Alors que les premières livraisons de l’iPhone 16 commencent à peine, les rumeurs sur les futurs modèles attire déjà l’attention des passionnés de technologie. Les analystes commencent à se pencher sur l’avenir d’Apple avec le passage de la fabrication de puces à des technologies plus petites et plus avancées.
Selon un tweet de l’analyste de la chaîne d’approvisionnement Ming-Chi Actu, tous les modèles de l’iPhone 17 devraient maintenir l’usage de puces 3 nm l’année prochaine. En revanche, on s’attend à ce que certains modèles de l’iPhone 18, prévu pour 2026, adoptent des processeurs encore plus sophistiqués de 2 nm.
Les processeurs des iPhone 17 de 2025 seront fabriqués selon le procédé N3P de TSMC, tandis que ceux des iPhone 18 de 2026 devraient utiliser la technologie des 2 nanomètres. Cependant, des préoccupations liées aux coûts pourraient amener certains modèles de l’iPhone 18 à ne pas être équipés de ces processeurs avancés.
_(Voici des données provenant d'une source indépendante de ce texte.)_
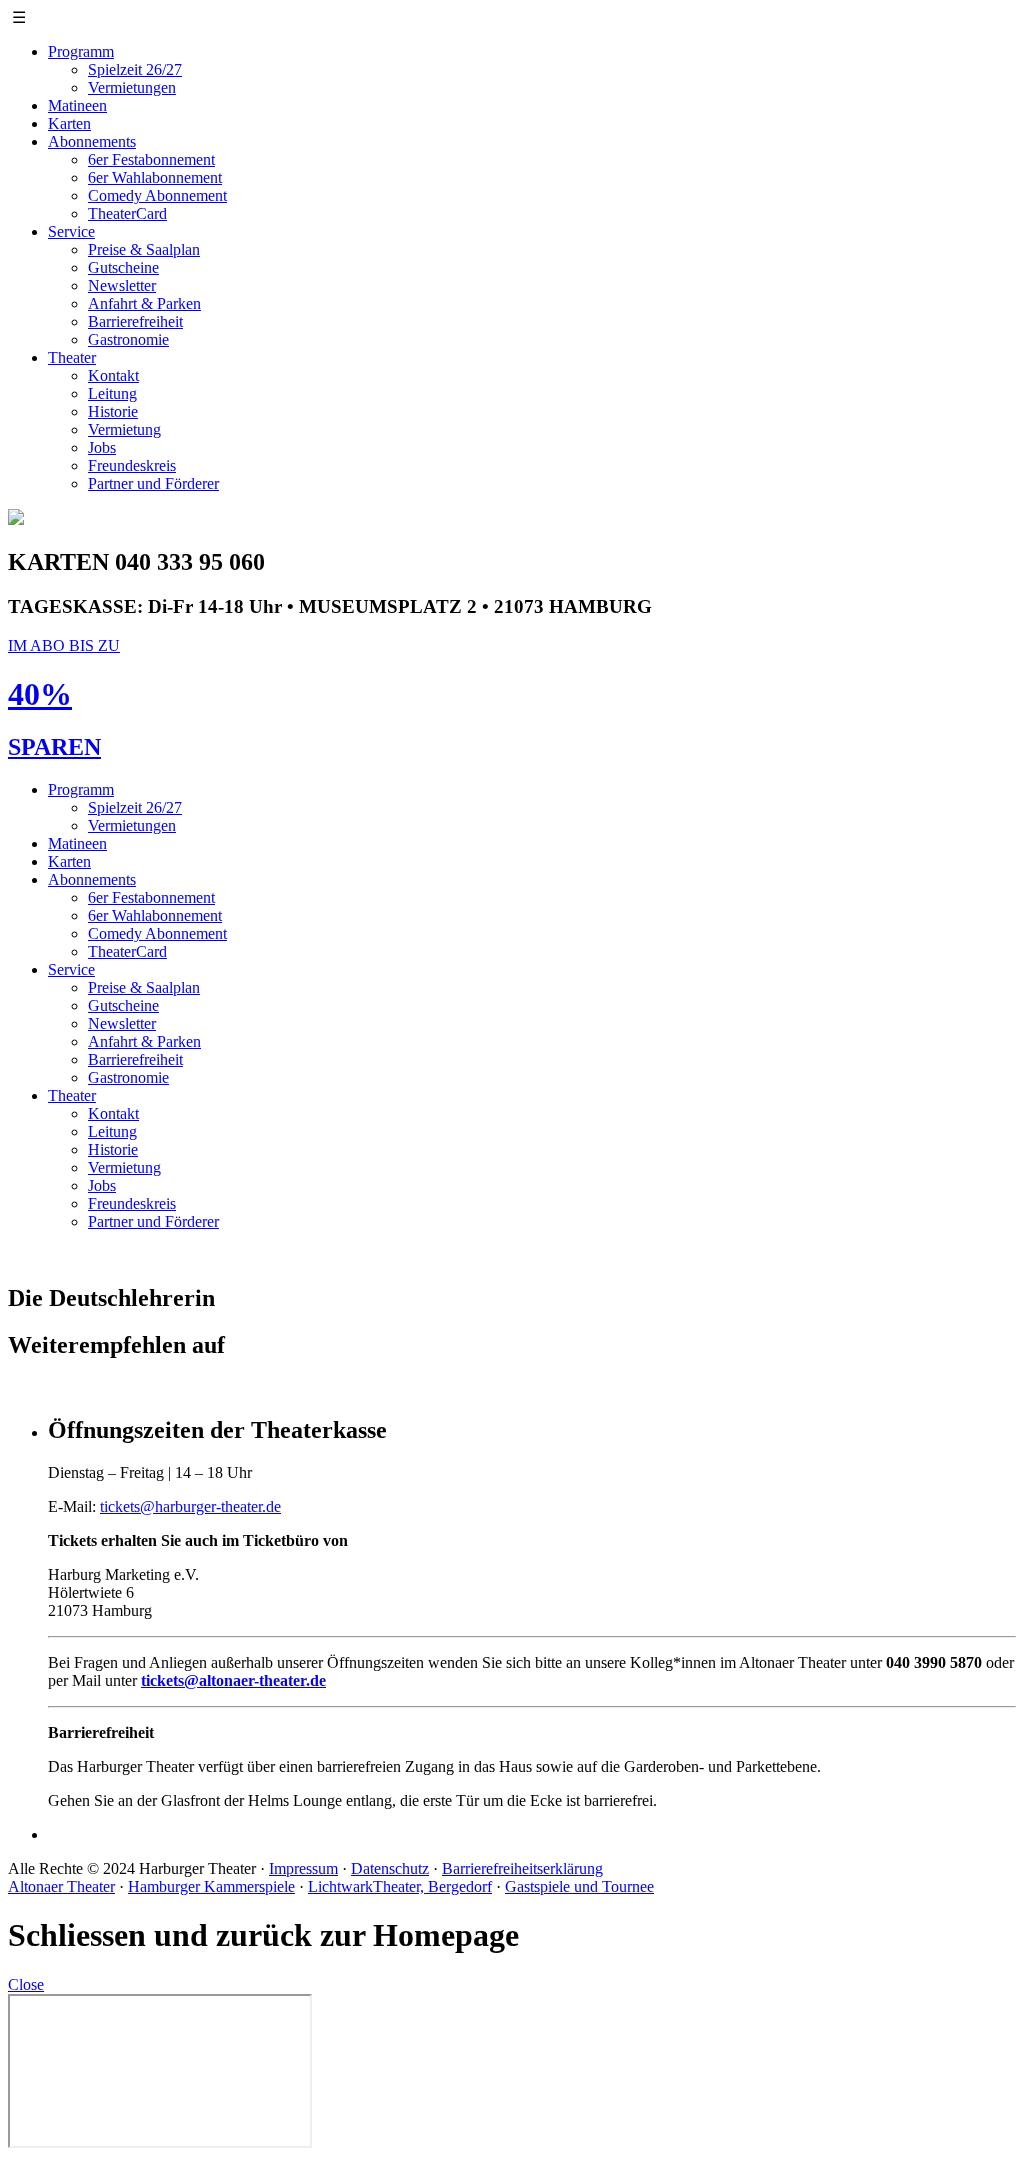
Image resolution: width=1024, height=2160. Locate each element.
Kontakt (113, 375)
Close (26, 1984)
Il est sous-entendu que les puces de 2 nm pourraient être réservées uniquement pour les modèles Pro de l’iPhone 18, laissant les autres versions utiliser les technologies 3 nm.
Différenciation des Processeurs
Apple continue de procéder à une différenciation des modèles grâce à l’utilisation de processeurs distincts, cette stratégie étant particulièrement marquée cette année. Bien que les différences entre les puces A18 et A18 Pro semblent minimes, elles existent néanmoins.
Les deux versions sont fabriquées selon un procédé de 3 nm. La seule distinction mise en avant est que l’A18 Pro, destiné à l’iPhone 16 Pro, est doté d’une GPU à 6 cœurs, tandis que les modèles standard et Plus disposent d’une variante à 5 cœurs. Cela est probablement dû à la technique de binning des puces.
Cette différenciation marketing devrait se poursuivre avec les puces A19 des futurs iPhones, même si les distinctions resteront probablement légères.
Une Élargissement de la Gamme pour l’iPhone 18
Selon Actu, cela devrait changer d’ici 2026, avec le passage à des puces 2 nm pour certains modèles, mais pas tous. Cela implique des enjeux financiers à prendre en compte.
Au fur et à mesure que les procédés de fabrication deviennent de plus en plus petits, atteindre des rendements de qualité acceptables devient complexe. Si un plus grand nombre de puces doivent être rejetées, cela entraîne une augmentation des coûts par unité.
Cette dynamique suscite des interrogations sur le positionnement d’Apple sur le marché, notamment sur la manière dont les futures gammes d’iPhones seront perçues par les consommateurs. Le choix des technologies de chipsets pourrait bien peser dans la balance des décisions d’achat.